Sunday, November 22, 2020
Hunts x Years = Memories
Monday, November 2, 2020
The Old Dog
She
is twelve years old this year. She walks with a hobble and her hearing is
almost nonexistent. Eyesight has never her strong suit and sometimes it is just
plain hard to get her attention. But Colby has heart.
For
the last week or two Colby has stayed home while the younger dogs hunted. It is
easy to justify. She falls often when she’s in the woods and sometimes needs
help getting over fallen trees or up steep inclines. It is not easy being an
old dog. Yet the desire to hunt is as strong as ever.
Today
we took her and our two younger dogs out on the logging roads of the big woods,
up near where I logged forty-five years ago. The first hunt followed a nearly
level side road to an abandoned logging yard. Up beyond the weed chocked yard,
Maggie, our four year old, pointed a covey of four or more grouse. On my
approach they exploded in every direction. Somehow Colby found her way up on to
that knoll and bounced around under those treetop grouse with the younger dogs.

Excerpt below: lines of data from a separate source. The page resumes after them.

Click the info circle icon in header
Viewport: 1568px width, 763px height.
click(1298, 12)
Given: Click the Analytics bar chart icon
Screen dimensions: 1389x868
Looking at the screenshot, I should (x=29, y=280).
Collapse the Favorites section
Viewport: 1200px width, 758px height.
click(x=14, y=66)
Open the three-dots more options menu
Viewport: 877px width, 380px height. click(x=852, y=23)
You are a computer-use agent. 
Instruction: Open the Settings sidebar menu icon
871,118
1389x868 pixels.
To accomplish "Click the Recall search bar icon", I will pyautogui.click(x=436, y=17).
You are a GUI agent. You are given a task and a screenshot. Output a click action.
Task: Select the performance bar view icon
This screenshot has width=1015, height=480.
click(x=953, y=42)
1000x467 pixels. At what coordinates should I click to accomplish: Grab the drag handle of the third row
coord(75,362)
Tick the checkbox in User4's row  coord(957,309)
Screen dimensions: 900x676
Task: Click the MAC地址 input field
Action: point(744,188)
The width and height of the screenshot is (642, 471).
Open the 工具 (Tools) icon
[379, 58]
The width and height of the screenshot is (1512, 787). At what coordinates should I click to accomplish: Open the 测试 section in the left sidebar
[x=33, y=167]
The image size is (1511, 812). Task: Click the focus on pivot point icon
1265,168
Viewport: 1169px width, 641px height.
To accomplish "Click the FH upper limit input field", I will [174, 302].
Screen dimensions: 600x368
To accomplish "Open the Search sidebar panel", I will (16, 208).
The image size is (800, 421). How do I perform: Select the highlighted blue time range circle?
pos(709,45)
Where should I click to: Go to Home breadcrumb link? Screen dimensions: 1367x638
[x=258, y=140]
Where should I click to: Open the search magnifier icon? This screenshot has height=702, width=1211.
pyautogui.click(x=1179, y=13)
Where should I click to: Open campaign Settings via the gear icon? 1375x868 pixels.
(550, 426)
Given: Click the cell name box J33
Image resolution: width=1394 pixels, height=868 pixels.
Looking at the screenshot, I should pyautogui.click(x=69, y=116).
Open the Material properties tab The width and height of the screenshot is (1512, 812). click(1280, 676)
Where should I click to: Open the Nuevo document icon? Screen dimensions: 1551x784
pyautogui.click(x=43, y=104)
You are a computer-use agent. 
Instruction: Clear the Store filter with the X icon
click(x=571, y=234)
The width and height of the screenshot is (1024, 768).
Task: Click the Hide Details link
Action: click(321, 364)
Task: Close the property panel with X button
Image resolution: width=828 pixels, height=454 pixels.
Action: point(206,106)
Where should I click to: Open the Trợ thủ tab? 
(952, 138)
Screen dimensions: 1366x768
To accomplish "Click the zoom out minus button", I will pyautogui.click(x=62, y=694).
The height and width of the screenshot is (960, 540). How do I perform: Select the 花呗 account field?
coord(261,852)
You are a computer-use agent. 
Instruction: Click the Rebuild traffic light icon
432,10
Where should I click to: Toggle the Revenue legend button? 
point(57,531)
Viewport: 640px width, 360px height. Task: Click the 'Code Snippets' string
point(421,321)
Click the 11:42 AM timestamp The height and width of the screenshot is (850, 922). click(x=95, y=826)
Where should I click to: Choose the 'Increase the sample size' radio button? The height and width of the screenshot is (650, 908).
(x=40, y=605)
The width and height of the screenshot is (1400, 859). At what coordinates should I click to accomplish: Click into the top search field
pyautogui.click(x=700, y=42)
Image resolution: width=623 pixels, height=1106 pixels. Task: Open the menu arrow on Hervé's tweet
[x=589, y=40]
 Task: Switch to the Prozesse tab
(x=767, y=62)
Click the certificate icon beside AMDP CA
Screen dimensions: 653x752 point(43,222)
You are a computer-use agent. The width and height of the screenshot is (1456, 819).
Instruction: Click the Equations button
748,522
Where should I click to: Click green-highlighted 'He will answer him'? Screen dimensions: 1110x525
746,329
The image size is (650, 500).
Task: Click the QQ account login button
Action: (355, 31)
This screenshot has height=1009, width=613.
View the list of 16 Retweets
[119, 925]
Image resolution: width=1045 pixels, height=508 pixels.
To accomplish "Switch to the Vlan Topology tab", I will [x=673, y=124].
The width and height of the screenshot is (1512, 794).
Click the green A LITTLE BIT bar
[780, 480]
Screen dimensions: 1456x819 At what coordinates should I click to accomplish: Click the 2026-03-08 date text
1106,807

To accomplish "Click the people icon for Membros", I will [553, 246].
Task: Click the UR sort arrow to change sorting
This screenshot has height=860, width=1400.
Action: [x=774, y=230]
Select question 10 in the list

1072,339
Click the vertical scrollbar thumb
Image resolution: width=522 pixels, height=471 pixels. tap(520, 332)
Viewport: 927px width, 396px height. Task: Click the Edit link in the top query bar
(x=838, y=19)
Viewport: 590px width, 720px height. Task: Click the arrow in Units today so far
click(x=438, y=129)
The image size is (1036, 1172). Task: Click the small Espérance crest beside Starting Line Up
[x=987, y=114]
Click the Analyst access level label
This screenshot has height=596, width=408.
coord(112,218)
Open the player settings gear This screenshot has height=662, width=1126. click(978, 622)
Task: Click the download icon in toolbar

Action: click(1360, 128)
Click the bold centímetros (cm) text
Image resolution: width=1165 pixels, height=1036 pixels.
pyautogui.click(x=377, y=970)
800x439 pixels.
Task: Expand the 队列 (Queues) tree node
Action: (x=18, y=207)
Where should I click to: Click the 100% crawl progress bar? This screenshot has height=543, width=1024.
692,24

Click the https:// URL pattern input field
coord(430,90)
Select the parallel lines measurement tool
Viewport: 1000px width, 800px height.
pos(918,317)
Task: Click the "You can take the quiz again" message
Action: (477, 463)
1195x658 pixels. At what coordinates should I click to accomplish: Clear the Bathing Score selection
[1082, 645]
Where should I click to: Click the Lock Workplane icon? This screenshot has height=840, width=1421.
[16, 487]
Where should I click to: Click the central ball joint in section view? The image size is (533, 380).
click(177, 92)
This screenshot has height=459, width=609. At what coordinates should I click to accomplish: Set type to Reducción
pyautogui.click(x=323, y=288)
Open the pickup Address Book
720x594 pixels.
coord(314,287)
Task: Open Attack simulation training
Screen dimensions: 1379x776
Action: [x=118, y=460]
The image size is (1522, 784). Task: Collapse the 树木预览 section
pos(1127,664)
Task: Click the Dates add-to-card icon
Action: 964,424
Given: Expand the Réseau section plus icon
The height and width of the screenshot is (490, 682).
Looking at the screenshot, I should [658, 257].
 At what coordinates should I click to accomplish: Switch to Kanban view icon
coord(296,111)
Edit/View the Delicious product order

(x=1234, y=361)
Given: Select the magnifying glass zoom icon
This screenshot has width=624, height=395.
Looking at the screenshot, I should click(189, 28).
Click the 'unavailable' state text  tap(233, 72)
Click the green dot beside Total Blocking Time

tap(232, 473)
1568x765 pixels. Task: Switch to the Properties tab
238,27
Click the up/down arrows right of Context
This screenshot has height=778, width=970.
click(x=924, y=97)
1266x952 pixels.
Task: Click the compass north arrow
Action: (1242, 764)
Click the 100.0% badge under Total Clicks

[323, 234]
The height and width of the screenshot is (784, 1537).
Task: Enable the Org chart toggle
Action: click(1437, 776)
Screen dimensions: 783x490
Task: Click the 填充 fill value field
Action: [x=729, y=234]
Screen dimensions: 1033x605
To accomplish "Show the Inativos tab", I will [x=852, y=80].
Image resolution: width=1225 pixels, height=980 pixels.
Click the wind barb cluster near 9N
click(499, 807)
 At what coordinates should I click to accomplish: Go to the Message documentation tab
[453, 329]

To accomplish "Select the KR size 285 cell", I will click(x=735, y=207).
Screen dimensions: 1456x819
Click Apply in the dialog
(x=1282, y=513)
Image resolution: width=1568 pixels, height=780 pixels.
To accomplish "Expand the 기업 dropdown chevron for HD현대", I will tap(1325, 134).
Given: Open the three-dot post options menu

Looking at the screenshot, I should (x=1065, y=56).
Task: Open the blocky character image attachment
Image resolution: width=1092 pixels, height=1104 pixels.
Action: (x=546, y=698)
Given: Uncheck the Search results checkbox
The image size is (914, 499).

Walking back out the grown in road Maggie, our four year old, pointed, with our
pup Mollie and the old girl Colby backing. Pretty neat. No bird was found, but
a few steps further on two flew from a tree.
Colby
doesn’t get far from the roads on her own, but she hunts hard along the edges.
Down the road a piece we hunted around another logging yard and then up another
two-track tote road. The younger dogs worked the woods on either side, while
Coby punched holes into the woods, but mostly followed the easier walking of
the roads.
On
one of the day’s last little hunts, Maggie locked up about fifty feet into the
woods with our pup backing her. Both were in the classic front-foot-up pose. Colby
walked from the grassed over logging road about fifteen feet into the shade of
the softwoods to back too. She certainly has heart.
Now
she’s sleeping on her bed with a whole new set of memories to dream about. Her
muscles twitch and soft sounds come from her throat. I’ll be heading to bed
soon too, hopefully with a full set of new dreams too.